§ **Directions**:
The listing below is to be copied exactly, with pictures excluded.

§ **Record set**:
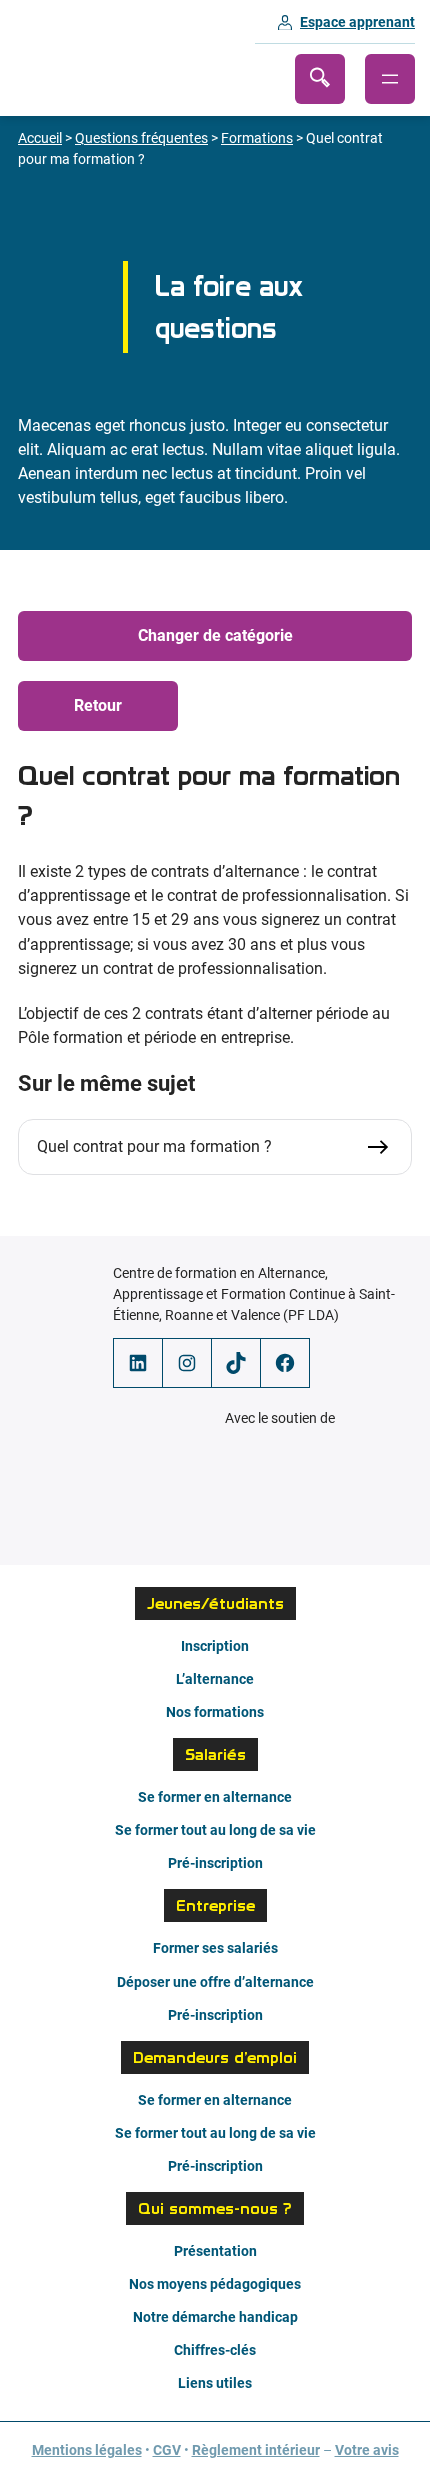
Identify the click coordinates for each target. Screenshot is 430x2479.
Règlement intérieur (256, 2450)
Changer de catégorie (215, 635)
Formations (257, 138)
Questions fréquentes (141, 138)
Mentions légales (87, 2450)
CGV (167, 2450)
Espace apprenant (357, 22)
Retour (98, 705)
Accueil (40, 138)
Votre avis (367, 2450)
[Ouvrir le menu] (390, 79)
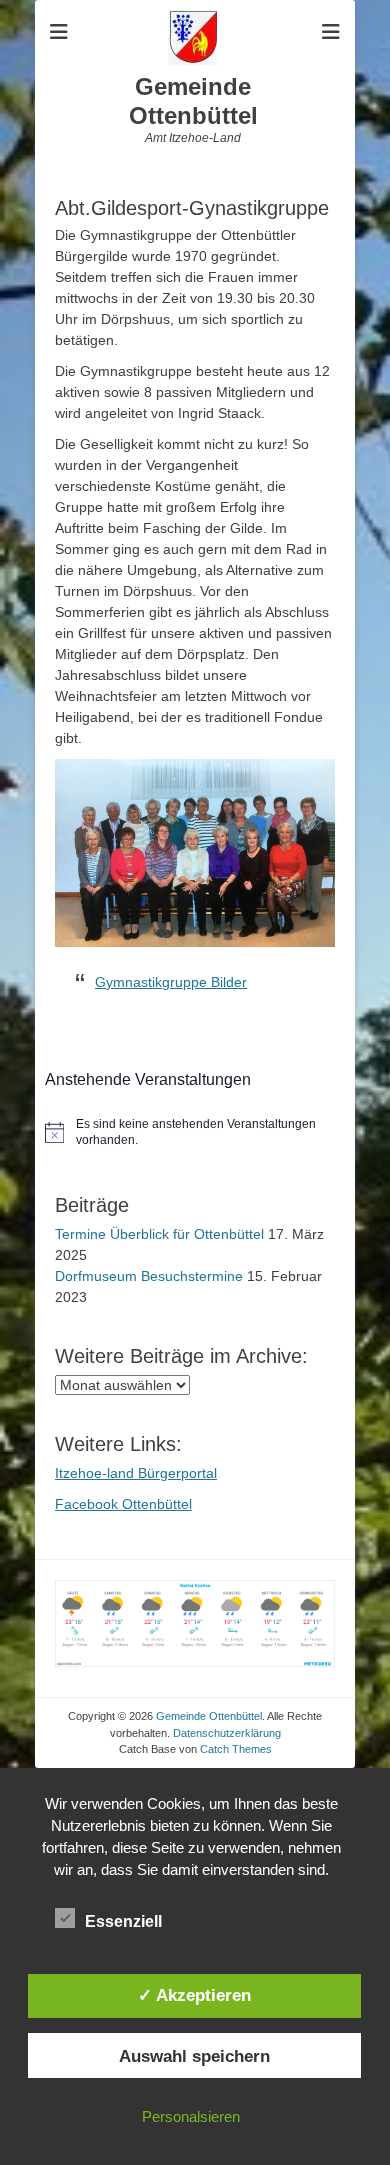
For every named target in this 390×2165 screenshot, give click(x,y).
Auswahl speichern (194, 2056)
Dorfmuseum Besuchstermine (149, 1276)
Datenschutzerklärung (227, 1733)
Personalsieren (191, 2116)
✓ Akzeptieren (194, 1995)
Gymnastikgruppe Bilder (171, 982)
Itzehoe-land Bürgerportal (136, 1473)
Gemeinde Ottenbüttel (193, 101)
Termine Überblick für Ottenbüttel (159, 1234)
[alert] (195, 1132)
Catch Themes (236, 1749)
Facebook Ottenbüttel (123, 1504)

§ **Solution to the problem**:
Identify the click coordinates for each target. Screenshot is 430x2479.
Règlement intérieur (256, 2450)
Changer de catégorie (215, 635)
Formations (257, 138)
Questions fréquentes (141, 138)
Mentions légales (87, 2450)
CGV (167, 2450)
Espace apprenant (357, 22)
Retour (98, 705)
Accueil (40, 138)
Votre avis (367, 2450)
[Ouvrir le menu] (390, 79)
For every named target in this 390×2165 screenshot, give click(x,y).
Auswahl speichern (194, 2056)
Dorfmuseum Besuchstermine (149, 1276)
Datenschutzerklärung (227, 1733)
Personalsieren (191, 2116)
✓ Akzeptieren (194, 1995)
Gymnastikgruppe Bilder (171, 982)
Itzehoe-land Bürgerportal (136, 1473)
Gemeinde Ottenbüttel (193, 101)
Termine Überblick für Ottenbüttel (159, 1234)
[alert] (195, 1132)
Catch Themes (236, 1749)
Facebook Ottenbüttel (123, 1504)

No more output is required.